Originally posted by: neeraja91

Tl,dr. Sorry.

crux is that both have hurt each other and both care for each other. Sai can see his concern but will always have her guard up until he clarifies in WORDS and not just actions that his ONLY commitment is to her and no one else. And i hope virat realizes that at some point. Introvert or not, he needs to understand that his wife needs a verbal assurance that there is no other woman who will have her place in his life. That is not a lot to ask for. If virat expects her to understand his unsaid wirds/emotions then Virat should understand that Sai has in every way shown how much she is affected by his "past" with pp. And it bothers her that he is not honest. Instead of saying that pp and him are just friends, he needs to say it all. Yes, i thought i loved her, but she is my brothers wife. I do not see her as anything more than that. Never will. I have moved on. Irrespective of the marriage there is no scope for any relationship with pp beyond vahini-devar. Infact virat should acknowledge that there was never any "friendship" with pp. Even when they met at yoga camp it was attraction/infatuation, never friendship.

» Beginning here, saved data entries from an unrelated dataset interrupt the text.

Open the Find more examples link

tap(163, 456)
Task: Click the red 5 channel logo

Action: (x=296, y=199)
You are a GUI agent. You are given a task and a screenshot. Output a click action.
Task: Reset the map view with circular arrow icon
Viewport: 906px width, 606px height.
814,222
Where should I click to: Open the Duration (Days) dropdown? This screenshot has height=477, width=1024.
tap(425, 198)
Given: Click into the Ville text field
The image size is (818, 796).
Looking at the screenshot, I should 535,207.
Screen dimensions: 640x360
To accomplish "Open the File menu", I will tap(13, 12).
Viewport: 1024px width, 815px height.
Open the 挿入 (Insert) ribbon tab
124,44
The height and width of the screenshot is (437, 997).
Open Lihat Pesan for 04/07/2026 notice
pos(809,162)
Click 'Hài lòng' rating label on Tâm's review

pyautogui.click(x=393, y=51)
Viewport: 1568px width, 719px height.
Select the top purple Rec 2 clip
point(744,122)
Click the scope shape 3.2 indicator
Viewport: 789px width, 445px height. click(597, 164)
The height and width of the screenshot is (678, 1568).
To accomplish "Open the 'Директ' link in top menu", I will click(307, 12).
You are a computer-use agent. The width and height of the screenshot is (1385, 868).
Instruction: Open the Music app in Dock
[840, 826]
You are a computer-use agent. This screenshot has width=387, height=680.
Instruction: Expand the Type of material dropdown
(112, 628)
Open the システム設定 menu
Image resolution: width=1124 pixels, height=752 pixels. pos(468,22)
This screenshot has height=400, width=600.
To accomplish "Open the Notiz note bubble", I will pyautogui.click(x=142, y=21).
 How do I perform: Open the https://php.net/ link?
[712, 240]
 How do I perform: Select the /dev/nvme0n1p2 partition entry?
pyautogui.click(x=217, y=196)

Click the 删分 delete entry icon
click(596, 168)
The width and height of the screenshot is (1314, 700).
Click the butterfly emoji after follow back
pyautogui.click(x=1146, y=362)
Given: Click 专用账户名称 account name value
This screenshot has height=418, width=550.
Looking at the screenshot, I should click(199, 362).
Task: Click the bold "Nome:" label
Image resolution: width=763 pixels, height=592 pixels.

I don't by any means negate that Sai makes mistakes too. She oversteps in her anger. But so does everyone. But i have no qualms admitting that I am lenient towards her and more forgiving of her mistakes because i think personality/ age and life experiences also impact ones outlook and reactions.

And i think that should be factored in when we judge a situation. It doesn't mean i dont acknowledge that there are mistakes on her end too but Sai acts according to her age/experience/personality. i do hope she is shown apologizing for her mistakes too. Because Sai does apologize when shes wrong and no one can manao like Sai does! Thats an oversight on part of CVs. And i hope to see a Sai apologizing to virat scene too. In KD we do see her mellow with time and be more mindful of her words and i hope that the growth in her is seen in ghkpm too. But just like there seem to be people who are more on Virats side and identify with his pov, i can identify more with Sai's pov. Thats all i have to say.


Don't have to be sorry. That is your view. It is just that I have always wanted to write from Virat's pov too. I couldn't ignore it. I am able to understand and share my understanding with you only because I like Sai too. Had a good chat and conversation, take care. We will catch up in another post soon 😆


I agree Virat has to speak out, clarify his relationship with Pakhi to Sai.


@bold I understand, it is her age, she is in her teens too, she was the only daughter, was loved and pampered and even lost him at such an young age. Living with complete strangers and a few heartless people who is making her life a hell.

I feel there will be a growth in her character. I just they don't follow KD after they get united. I just cannot tolerate the Shruthi's track.